Bush also spoke at length about North Korea, defending his record in contrast to that of the Clinton Administration, and commented on the Mark Foley Congressional page scandal.
The new study, undertaken by Iraqi physicians who interviewed 12,801 residents from late May to early July and overseen by epidemiologists at Johns Hopkins School of Public Health, estimates that as many as 655,000 Iraqis have died as a result of the U.S.-led invasion in March of 2003 and that roughly ninety percent of the deaths were directly related to violence, primarily victims of gunfire.
The survey is an update to a prior study compiled by the same group, and many of the same researchers, which estimated that around 100,000 more Iraqis had died in the first 18 months after the invasion than would have died otherwise. Aside from the size of the estimate, which was much higher than other estimates, that study also drew criticism due to its timing – weeks before the US presidential election in November of 2004 – which one of the lead researchers admitted was deliberate.
A military spokesman, Lt. Col. Mark Ballesteros, wouldn't comment directly on the study, according to the published reports, but said that the Defense Department "always regrets the loss of any innocent life in Iraq or anywhere else," adding that the "coalition takes enormous precautions to prevent civilian deaths and injuries."
"No, I don't consider it a credible report, neither does General Casey and neither do Iraqi officials," said Bush.
The President wouldn't provide a figure for overall fatalities in Iraq to counter the study but conceded that "a lot of innocent people have lost their life."
Bush added that he was "amazed that this is a society which so wants to be free that they're willing to – you know, that there's a level of violence that they – that they tolerate, and it's now time for the Iraqi government to work hard to bring security in neighborhoods so people can feel – can feel, you know, at peace."
"No question it's violent, but this report is one – they put it out before it was pretty well – the methodology was pretty well discredited," said Bush.
On North Korea and Foley
Bush also called for stiff sanctions against North Korea for its reported nuclear test, but indicated that the United States has "no intention of attacking."
The conference became contentious, at times, as reporters pressed Bush to admit fault in his own dealings with North Korea, which has insisted on one-on-one talks rather than the U.S.-preferred multilateral negotiations. President Bush defended his record, in part by suggesting that the previous administration's attempts to hold direct talks with North Korea "didn't work."

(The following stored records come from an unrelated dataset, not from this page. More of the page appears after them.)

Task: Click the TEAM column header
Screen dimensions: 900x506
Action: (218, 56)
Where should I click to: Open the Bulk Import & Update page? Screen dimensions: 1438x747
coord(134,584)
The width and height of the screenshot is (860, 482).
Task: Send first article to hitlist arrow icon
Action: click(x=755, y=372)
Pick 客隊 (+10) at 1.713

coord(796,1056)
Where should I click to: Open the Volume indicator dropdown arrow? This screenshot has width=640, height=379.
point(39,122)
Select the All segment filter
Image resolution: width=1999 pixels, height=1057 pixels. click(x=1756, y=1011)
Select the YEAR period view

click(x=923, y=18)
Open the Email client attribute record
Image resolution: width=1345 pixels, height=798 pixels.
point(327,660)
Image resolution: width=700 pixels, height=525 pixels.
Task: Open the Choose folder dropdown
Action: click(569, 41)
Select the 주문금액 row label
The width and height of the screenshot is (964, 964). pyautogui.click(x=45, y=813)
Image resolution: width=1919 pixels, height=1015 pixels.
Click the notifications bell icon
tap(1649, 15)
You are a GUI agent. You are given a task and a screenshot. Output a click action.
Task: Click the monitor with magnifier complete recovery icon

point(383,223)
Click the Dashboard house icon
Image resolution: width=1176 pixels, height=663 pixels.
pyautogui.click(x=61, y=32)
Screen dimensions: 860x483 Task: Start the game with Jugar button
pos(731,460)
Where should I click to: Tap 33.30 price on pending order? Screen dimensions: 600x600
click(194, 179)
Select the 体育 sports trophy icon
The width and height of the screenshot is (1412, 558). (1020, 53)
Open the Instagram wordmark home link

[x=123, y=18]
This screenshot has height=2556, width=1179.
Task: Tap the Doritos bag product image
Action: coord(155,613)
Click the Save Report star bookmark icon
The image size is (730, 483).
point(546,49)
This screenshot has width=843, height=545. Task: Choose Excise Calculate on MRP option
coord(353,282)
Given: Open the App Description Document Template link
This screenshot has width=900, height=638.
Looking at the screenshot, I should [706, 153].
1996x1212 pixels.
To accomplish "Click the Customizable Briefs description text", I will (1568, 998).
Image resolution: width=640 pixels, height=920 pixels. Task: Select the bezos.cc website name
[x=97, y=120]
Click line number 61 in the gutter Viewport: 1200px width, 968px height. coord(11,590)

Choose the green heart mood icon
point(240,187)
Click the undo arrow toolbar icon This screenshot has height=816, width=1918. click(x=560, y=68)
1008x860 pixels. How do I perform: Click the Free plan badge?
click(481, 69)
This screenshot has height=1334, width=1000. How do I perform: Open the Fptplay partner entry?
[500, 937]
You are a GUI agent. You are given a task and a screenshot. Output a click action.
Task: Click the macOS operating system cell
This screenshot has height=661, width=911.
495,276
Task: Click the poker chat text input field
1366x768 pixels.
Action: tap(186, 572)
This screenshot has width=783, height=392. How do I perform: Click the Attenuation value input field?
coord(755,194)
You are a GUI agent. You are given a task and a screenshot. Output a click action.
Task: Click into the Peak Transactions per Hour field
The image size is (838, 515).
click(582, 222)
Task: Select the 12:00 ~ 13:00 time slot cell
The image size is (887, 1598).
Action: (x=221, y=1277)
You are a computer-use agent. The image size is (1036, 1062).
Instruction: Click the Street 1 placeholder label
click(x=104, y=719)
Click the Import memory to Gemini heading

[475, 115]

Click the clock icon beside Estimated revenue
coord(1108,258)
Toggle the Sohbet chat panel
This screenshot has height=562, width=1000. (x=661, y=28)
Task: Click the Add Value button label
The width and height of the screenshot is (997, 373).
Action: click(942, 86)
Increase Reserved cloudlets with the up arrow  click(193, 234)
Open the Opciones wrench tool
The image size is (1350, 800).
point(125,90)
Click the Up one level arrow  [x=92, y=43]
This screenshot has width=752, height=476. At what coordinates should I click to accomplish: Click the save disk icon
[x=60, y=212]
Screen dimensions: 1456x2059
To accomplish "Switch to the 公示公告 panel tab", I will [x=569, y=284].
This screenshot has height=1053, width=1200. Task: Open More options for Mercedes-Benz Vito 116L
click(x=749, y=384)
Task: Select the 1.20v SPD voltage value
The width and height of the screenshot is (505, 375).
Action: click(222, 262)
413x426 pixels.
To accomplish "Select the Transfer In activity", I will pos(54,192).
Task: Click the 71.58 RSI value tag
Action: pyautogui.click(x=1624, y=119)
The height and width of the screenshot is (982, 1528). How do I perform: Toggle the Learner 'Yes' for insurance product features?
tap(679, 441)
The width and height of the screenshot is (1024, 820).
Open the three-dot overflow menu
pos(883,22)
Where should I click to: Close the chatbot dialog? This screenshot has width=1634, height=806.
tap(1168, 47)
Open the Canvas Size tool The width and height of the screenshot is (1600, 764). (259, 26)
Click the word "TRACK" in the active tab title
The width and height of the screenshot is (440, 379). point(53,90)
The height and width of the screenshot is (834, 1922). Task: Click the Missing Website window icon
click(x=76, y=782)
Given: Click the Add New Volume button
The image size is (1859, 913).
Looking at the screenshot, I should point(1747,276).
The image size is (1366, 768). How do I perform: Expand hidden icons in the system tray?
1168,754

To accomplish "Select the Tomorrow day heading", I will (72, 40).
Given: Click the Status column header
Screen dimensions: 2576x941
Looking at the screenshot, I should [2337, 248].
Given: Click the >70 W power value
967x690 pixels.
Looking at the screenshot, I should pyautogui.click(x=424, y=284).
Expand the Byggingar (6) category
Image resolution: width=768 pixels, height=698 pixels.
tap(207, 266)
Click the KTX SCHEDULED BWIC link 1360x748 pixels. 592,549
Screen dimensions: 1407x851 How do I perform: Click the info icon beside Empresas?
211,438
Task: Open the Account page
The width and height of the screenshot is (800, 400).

"It didn't work in the past," said Bush. "I learned a lesson from that."
"You have a better diplomatic hand with others sending the message," Bush added.
Earlier today, Republican Senator John McCain paid visits to multiple network news shows, where he directed blame at the Clinton Administration for its "carrots and no sticks" dealings with the communist regime.
Regarding the Foley scandal, Bush slammed the former congressman's "disgusting behavior," but defended House Speaker Dennis Hastert as "very credible" – even in the face of polls that show many Republicans and Democrats believe he should resign for attempting to engage in a "cover up" – and said he appreciated the "strong declaration of his desire to get to the bottom of it."
"I mean, this is – you know, this is disgusting behavior when a – you know, a member of Congress betrays the trust of a – of the Congress and, you know, a family that sent a young page up to serve in the Congress," said Bush.
The president added that "we want to make sure we understand what Republicans knew and what Democrats knew in order to find the facts."